New research published in the Journal of Human Evolution seeks to clarify the place of one of the most curious hominins, Homo floresiensis, in the human family tree.
H. floresiensis, or the “Flores hobbit”, was only found in 2003, when researchers on the Indonesian island of Flores unearthed the remains of a previously unknown member of the human family.
The bones, uncovered deep in the Liang Bua cave, were a remarkable find.
At only a metre tall and weighing 25 kg, this new addition to the Homo genus was thought by many to be a spectacularly divergent example of early humans.
Although researchers initially claimed it as a new species, controversy soon erupted, with many contending that H. floresiensis was actually a specimen of a modern human with pathological deformities.
Beyond this, among those who accepted H. floresiensis as a new species, there was debate over when it evolved and how it fit in with other known species.
The consensus to date has been that H. floresiensis lived at the Ling Bua site until 54, 000 years ago and evolved from H. erectus, the only other hominin known to have lived in the area.
The new research, conducted by Debbie Argue and Colin Groves from the Australian National University and William Jungers from Stony Brook University in the US, now looks set to rewrite this hypothesis.
Using detailed analysis of skeletal anatomy, the scientists claim that this line of descent is wrong. “We looked at whether Homo floresiensis could be descended from Homo erectus,” says Argue. “All the tests say it doesn’t fit – it’s just not a viable theory.”
The team focused on the structure of the jaw, something that Groves claims previous studies neglected.
“The superior transverse torus and inferior transverse torus,” he says, “are found in very muted form if at all in Homo erectus and Homo heidelbergensis, and not at all in Homo sapiens, but are very large in Homo floresiensis and Homo habilis.” This is the key to the revised version of H. floresiensis’ evolutionary history.

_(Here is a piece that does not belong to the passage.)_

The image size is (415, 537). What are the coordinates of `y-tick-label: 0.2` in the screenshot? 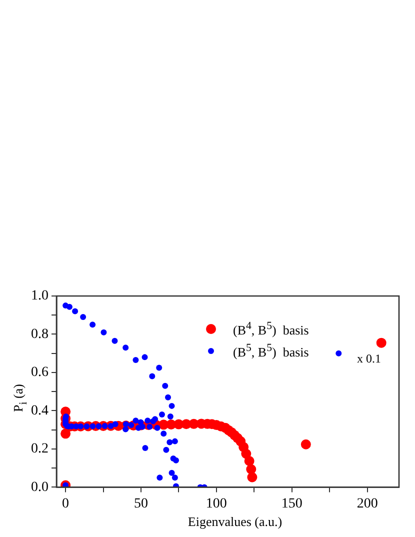 It's located at (40, 450).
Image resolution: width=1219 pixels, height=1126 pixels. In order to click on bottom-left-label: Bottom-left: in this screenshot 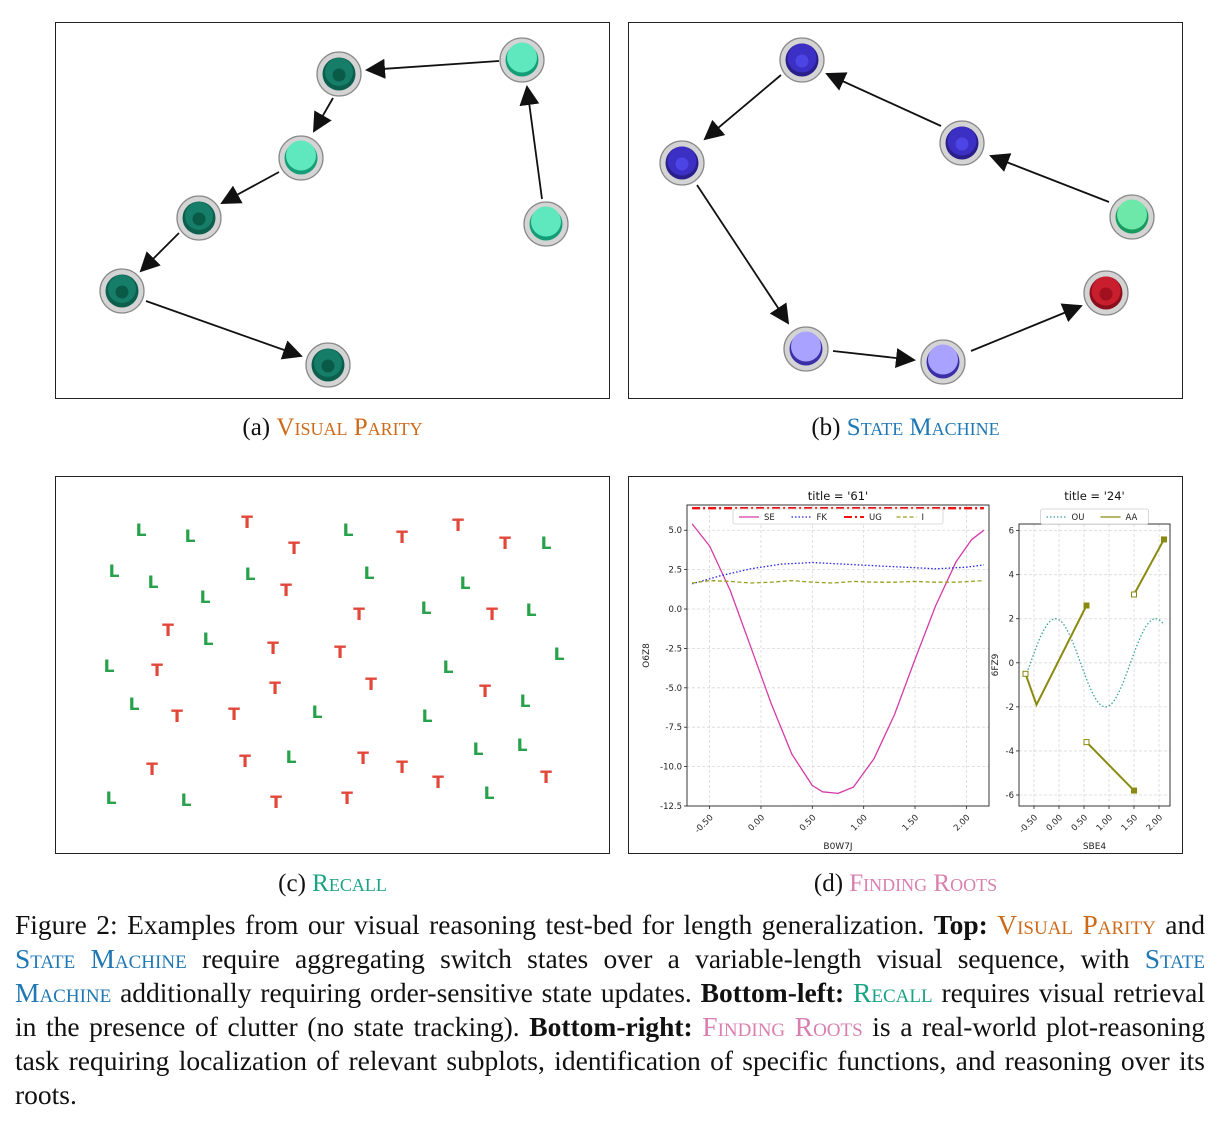, I will do `click(772, 992)`.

These jaw features are more primitive than those of later hominins, suggesting that the hobbits branched off much earlier than previously thought. “It would be hard to understand how you could have that regression,” says Argue. “Why would the jaw of Homo erectus evolve back to the primitive condition we see in Homo floresiensis?”

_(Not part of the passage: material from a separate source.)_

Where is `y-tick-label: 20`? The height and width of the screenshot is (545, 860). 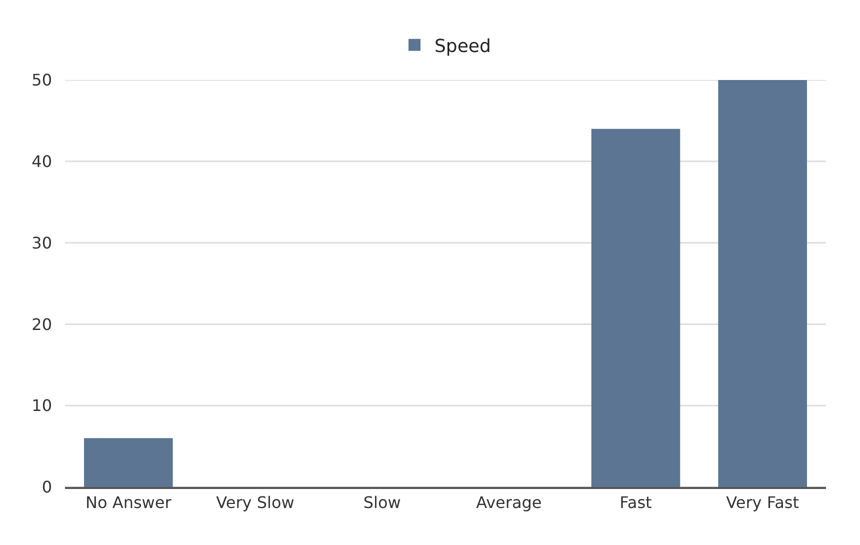
y-tick-label: 20 is located at coordinates (42, 324).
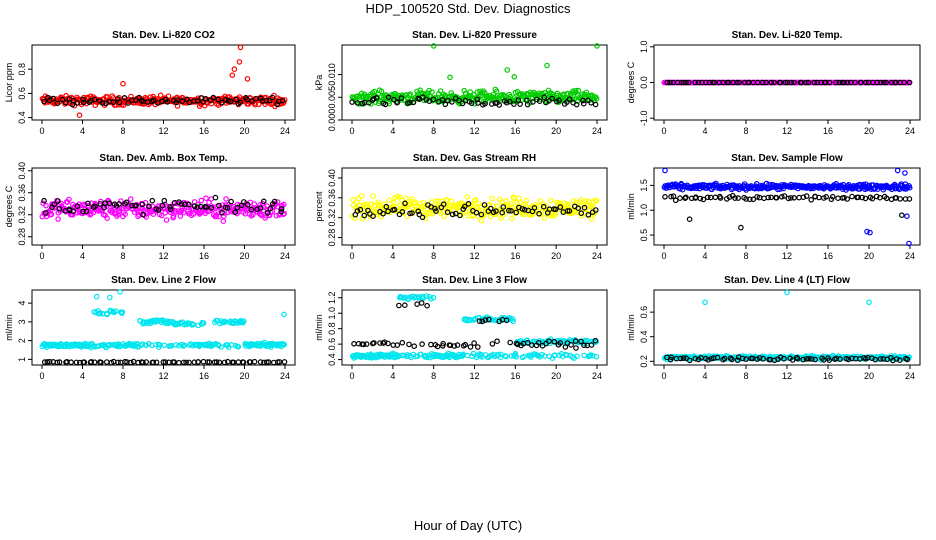 This screenshot has width=936, height=540. Describe the element at coordinates (22, 322) in the screenshot. I see `y-tick-label: 3` at that location.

Instead, the researchers posit that the Flores hobbit is most likely a sister species to Homo habilis, one of the earliest known members of the genus, and speculate that H. floresiensis might even predate it.
On the question of whether the hobbits are just deformed humans, Grove is emphatic: “No modern human has these characters of the lower jaw,” he says. “We find that the idea that floresiensis is a pathological modern human is ridiculous; it can be maintained only by ignoring all the evidence.”